В машине она взяла его за руку. Такая холодная, просто ледяная. В городской мэрии он настолько смутился, стушевался, что забыл английский язык, и ей пришлось все делать и за него. Они взяли напрокат кольца у мирового судьи.
Вся церемония завершилась через несколько минут, и они снова оказались в такси на пути в отель. Маджи потом так и не могла никак вспомнить, какой это был отель, она помнила только одно – у них был такой растерянный, смущенный вид, что клерк не поверил им, что они на самом деле новобрачные, и, чтобы доказать это, пришлось сунуть ему под нос брачное свидетельство, большую грамоту с разбросанными по полям незабудками. Поднявшись в номер, они наспех поцеловались, приняли душ, как перед спектаклем, и поехали обедать в ресторан «Шенли». Тони заказал бутылку дорогого шампанского, и они оба долго хихикали, сидя с бокалами в руках.
Он все говорил ей, какой богатый город Гавана, как там народ умеет ценить артистов, что богачи и глазом не моргнув будут платить ему по пятьдесят, по сто долларов за игру на вечеринке.
– Ну а с тобой, дорогая моя Марго, мы будем зарабатывать в два, в три, в шесть раз больше… И мы снимем уютный домик на Ведадо, в этом фешенебельном районе столицы, а слуги там ничего не стоят, и ты у меня станешь настоящей королевой. Вот увидишь – у меня там много друзей и там полно богатых людей, таких, как я.

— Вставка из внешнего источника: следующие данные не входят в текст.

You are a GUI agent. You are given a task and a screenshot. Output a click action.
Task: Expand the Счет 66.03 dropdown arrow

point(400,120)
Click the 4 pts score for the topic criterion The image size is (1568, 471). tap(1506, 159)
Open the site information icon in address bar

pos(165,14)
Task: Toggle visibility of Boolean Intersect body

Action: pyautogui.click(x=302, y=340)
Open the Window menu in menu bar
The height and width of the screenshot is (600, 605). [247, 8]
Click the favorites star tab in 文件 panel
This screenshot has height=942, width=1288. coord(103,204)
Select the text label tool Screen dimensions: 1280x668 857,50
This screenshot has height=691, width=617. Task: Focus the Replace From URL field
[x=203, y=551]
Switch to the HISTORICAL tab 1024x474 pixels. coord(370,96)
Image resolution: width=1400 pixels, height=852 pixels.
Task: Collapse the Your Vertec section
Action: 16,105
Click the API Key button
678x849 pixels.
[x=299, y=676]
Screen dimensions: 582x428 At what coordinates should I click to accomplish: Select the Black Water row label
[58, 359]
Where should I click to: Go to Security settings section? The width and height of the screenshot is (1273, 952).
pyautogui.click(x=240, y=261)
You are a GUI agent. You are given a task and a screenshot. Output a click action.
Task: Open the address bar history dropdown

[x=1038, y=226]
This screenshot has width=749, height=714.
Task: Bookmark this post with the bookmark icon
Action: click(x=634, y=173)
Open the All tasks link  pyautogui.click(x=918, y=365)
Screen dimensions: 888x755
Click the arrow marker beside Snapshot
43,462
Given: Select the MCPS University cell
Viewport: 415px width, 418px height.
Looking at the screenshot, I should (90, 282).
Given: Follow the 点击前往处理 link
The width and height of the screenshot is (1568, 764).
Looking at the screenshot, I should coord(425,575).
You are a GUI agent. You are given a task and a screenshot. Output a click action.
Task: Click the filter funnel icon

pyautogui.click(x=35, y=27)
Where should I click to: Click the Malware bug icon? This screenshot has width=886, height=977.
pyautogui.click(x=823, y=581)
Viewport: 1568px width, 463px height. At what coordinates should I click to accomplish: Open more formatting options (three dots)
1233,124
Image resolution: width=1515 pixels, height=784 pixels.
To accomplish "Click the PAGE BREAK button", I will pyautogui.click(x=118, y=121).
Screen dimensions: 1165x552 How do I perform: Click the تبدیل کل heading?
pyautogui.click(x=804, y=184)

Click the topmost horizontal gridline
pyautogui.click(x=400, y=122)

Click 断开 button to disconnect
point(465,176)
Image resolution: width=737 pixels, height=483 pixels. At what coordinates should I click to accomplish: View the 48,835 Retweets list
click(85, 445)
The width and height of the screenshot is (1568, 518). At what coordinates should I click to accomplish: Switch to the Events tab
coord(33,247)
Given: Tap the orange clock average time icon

Маджи, откинувшись на спинку стула, разглядывала ресторан, хорошо, модно одетых дам и джентльменов, официантов с их привередливыми лицами, сверкающую повсюду серебряную посуду, длинные ресницы Тони, хлопающие о его розовые щеки, а он увлеченно говорил ей о том, как тепло у него на родине, какой там дует с моря мягкий ласковый бриз, какие там растут пальмы и чудные розы, сколько там попугаев и певчих птиц в клетках, как щедро, легко тратят свои деньги все в Гаване.